• [Problem to work on]: Your job with the data below: print everything from the line that holds "View store information (852, 657)" down to the line that holds "Local Makers (631, 1128)", ends included, exactly, and nothing else.

• [Dataset excerpts]:
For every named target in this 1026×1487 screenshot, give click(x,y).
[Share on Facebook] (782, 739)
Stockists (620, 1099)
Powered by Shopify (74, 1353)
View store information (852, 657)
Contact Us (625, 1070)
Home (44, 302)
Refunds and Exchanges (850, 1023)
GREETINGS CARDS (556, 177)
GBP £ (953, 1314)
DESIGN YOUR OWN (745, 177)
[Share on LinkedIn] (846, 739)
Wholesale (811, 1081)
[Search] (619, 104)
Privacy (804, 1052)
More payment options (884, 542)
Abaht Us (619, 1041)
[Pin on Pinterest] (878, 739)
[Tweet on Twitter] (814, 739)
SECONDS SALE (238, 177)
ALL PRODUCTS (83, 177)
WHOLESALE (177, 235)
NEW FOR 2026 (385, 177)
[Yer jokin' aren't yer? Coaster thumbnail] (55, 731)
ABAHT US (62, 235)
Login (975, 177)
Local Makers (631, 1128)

==

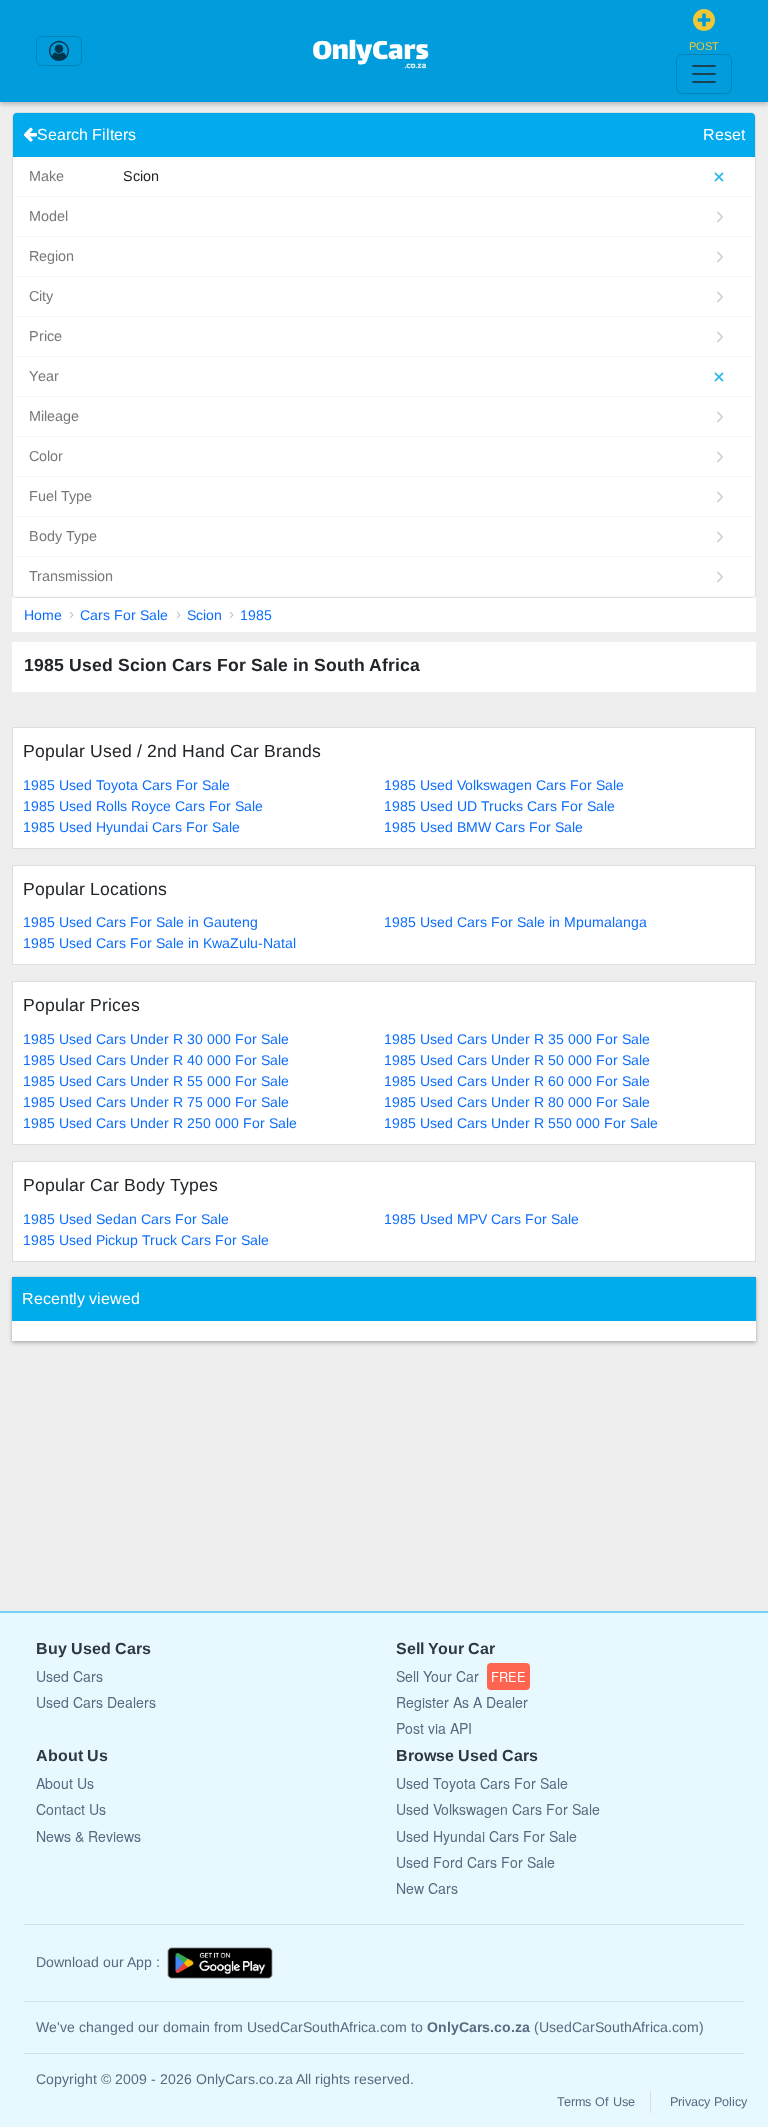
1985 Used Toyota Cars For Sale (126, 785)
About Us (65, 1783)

• [Answer to the problem]:
View store information (852, 657)
Contact Us (625, 1070)
Home (44, 302)
Refunds and Exchanges (850, 1023)
GREETINGS CARDS (556, 177)
GBP £ (953, 1314)
DESIGN YOUR OWN (745, 177)
[Share on LinkedIn] (846, 739)
Wholesale (811, 1081)
[Search] (619, 104)
Privacy (804, 1052)
More payment options (884, 542)
Abaht Us (619, 1041)
[Pin on Pinterest] (878, 739)
[Tweet on Twitter] (814, 739)
SECONDS SALE (238, 177)
ALL PRODUCTS (83, 177)
WHOLESALE (177, 235)
NEW FOR 2026 (385, 177)
[Yer jokin' aren't yer? Coaster thumbnail] (55, 731)
ABAHT US (62, 235)
Login (975, 177)
Local Makers (631, 1128)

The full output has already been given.